L'aliquota proposta sarebbe tra lo 0,05% e l'1%. I suoi sostenitori affermano che ad un tasso dello 0,1% la tassa Tobin garantirebbe ogni anno all'incirca 166 miliardi di dollari, il doppio della somma annuale necessaria per sradicare dal mondo la povertà estrema. I suoi detrattori sostengono che la cifra realmente incassata sarebbe minore, visto che il grosso delle transazioni finanziarie sono fatte per lucrare sulle micro variazioni dei prezzi e sarebbero insostenibili con la tassa. Si cita l'esempio del tentativo svedese[1] effettuato nel 1984 di applicazione di una tassa simile che portò ad incassi inferiori del 75% di quanto preventivato a causa della diminuzione del numero di transazioni. La Svezia cancellò la tassa nel 1992.
Nel 1972, poco dopo lo scandalo Watergate in cui rimase invischiata l'amministrazione Nixon, e poco dopo che Nixon aveva ritirato gli Stati Uniti dal sistema di Bretton Woods, Tobin suggerì un nuovo sistema per la stabilità valutaria internazionale, e propose che tale sistema includesse una tassa internazionale sulle transazioni in valuta straniera.
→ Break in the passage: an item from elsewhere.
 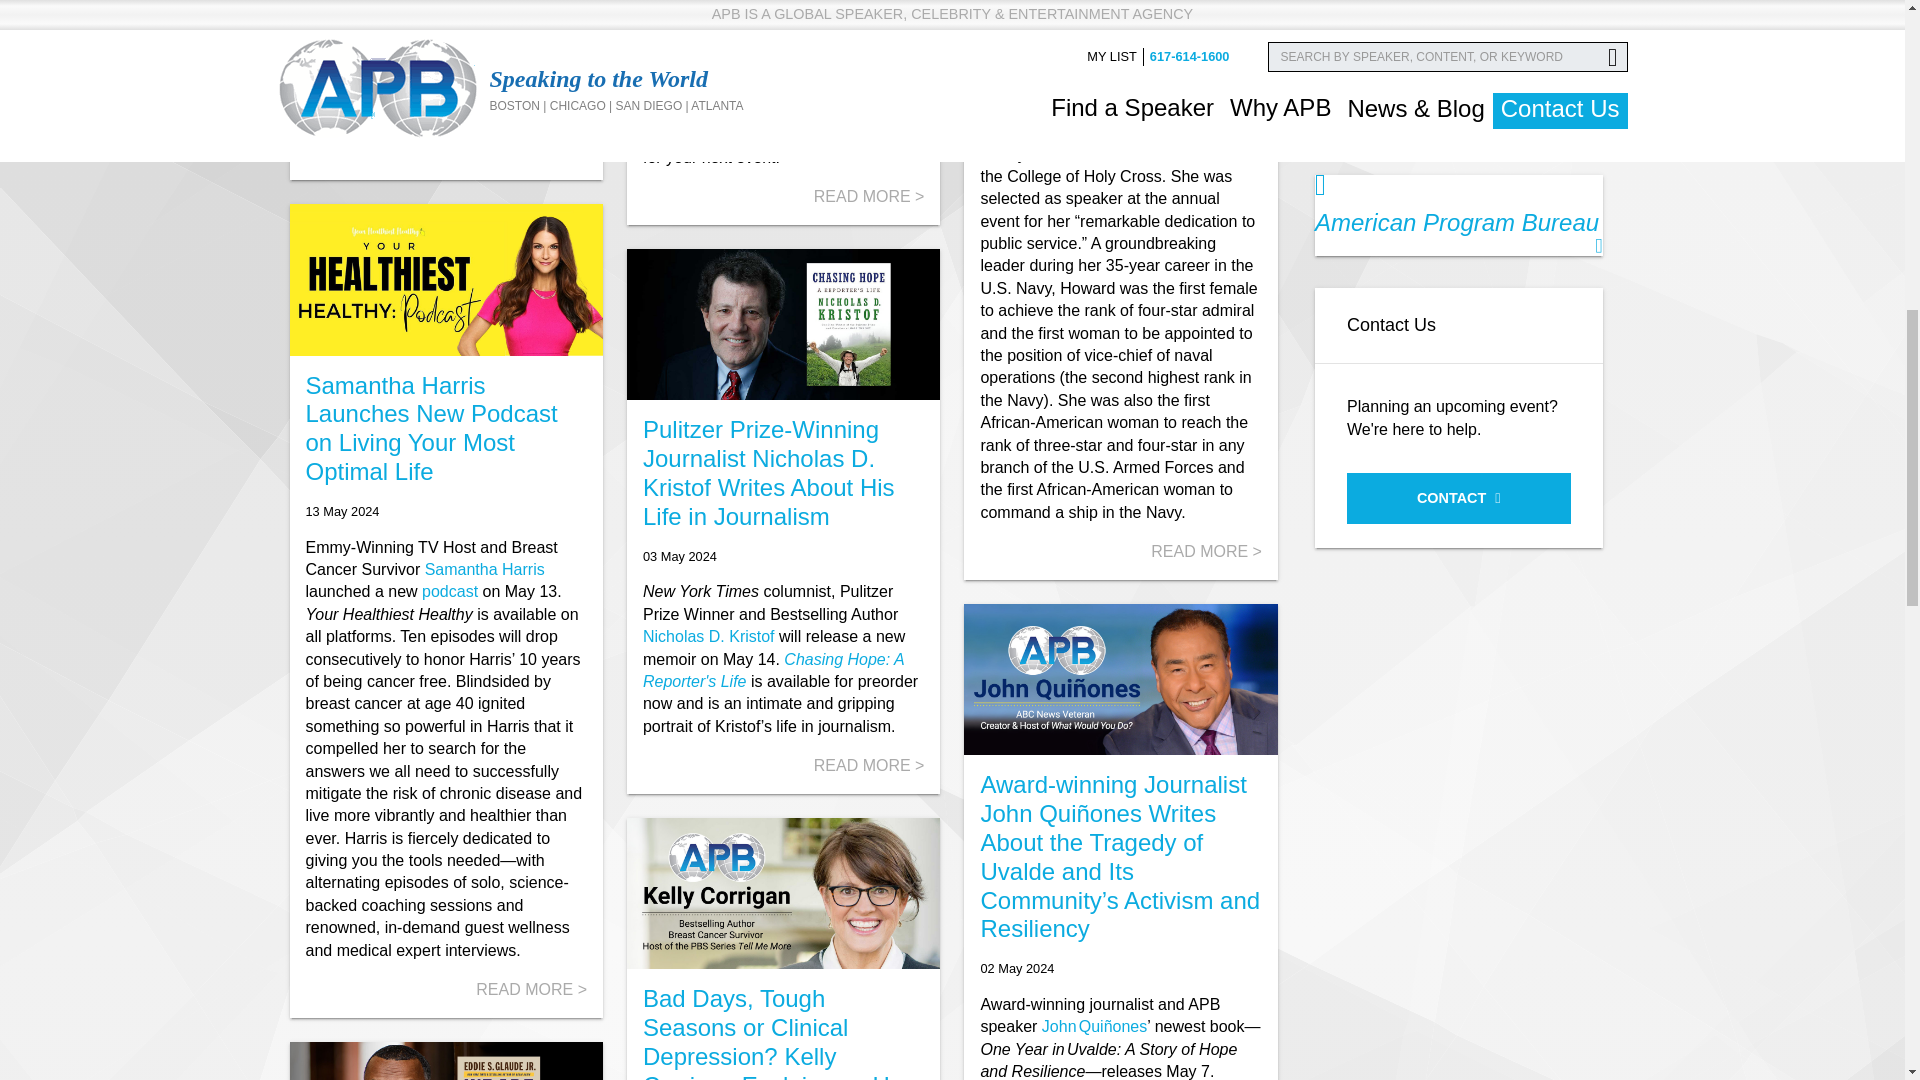 I want to click on Nicholas Kristof, so click(x=709, y=636).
Tobin ricevette in seguito il Premio Nobel per l'economia nel 1981, e il suo nome rimase legato per sempre a questa proposta, che rimase dormiente per più di 20 anni. Nel 1997 Ignacio Ramonet, redattore di Le Monde diplomatique, rinnovò il dibattito attorno alla Tobin tax con l'editoriale "Disarmare i mercati". Ramonet propose di creare un'associazione per l'introduzione di questa tassa, che venne chiamata ATTAC (Associazione per la Tassazione delle Transazioni finanziarie per l'Aiuto dei Cittadini).
Poiché una nazione che agisse da sola troverebbe molto difficile applicare questa tassa, si sostiene che sarebbe meglio gestirla, mediante un'istituzione internazionale, come una tassa globale da applicare a tutti i mercati finanziari (regolamentati e non) nei quali queste transazioni hanno luogo. Una tassazione globale eviterebbe una fuga degli investitori e degli speculatori verso i mercati a tassazione più favorevole, e fenomeni di arbitraggio per trarre beneficio dai differenti regimi fiscali dei vari Paesi.
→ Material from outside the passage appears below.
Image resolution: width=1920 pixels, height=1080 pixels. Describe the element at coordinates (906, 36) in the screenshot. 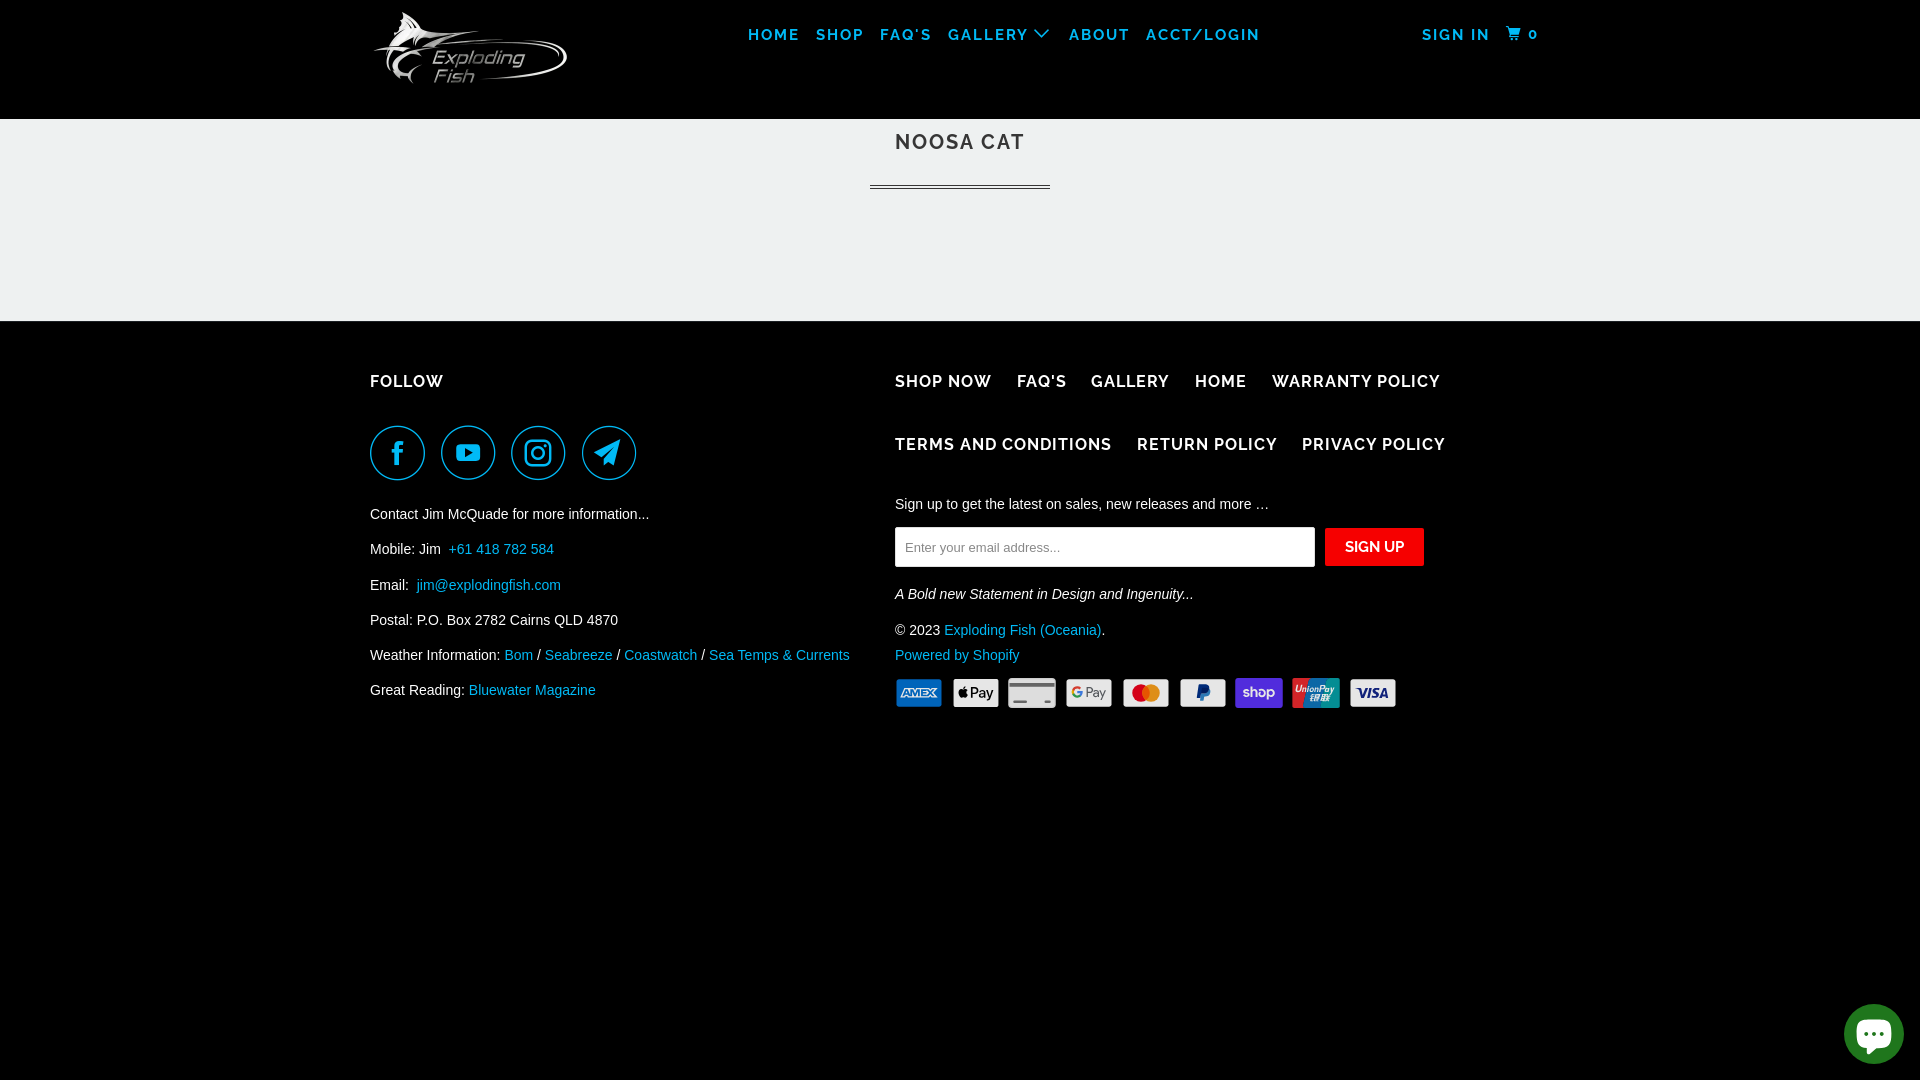

I see `FAQ'S` at that location.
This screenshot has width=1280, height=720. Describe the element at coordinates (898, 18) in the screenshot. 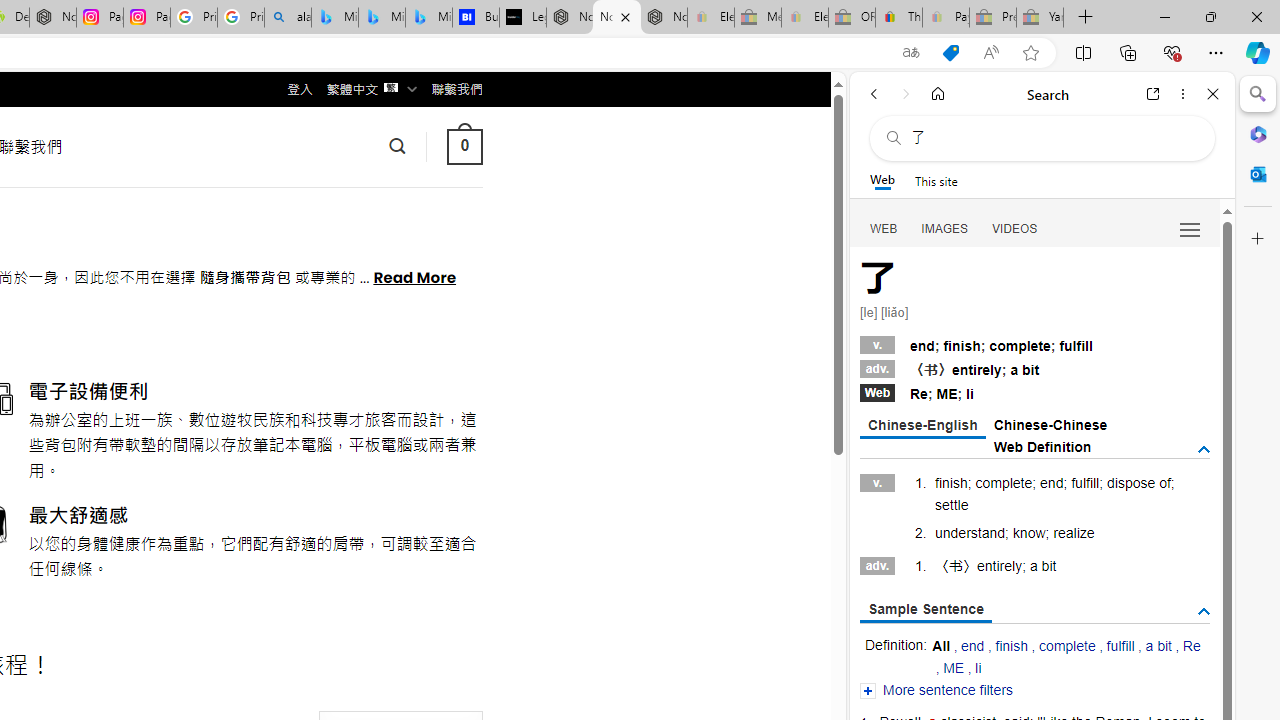

I see `Threats and offensive language policy | eBay` at that location.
La gestione di questa tassa da parte delle Nazioni Unite risolverebbe il problema e darebbe all'ONU una grande fonte di sovvenzionamento, indipendente dalle donazioni degli stati membri. Ci sono state comunque iniziative a livello nazionale riguardanti la tassa.
L'idea della Tobin tax è stata oggetto di molte discussioni in Europa nell'estate del 2001. Il 15 giugno 2004, la Commissione Finanze e Bilancio del Parlamento Federale Belga approvò l'implementazione della Spahn tax (versione della Tobin tax proposta da Paul Bernd Spahn). In base a questa decisione il Belgio introdurrà la Tobin tax se tutte le nazioni dell'eurozona introdurranno una legge simile.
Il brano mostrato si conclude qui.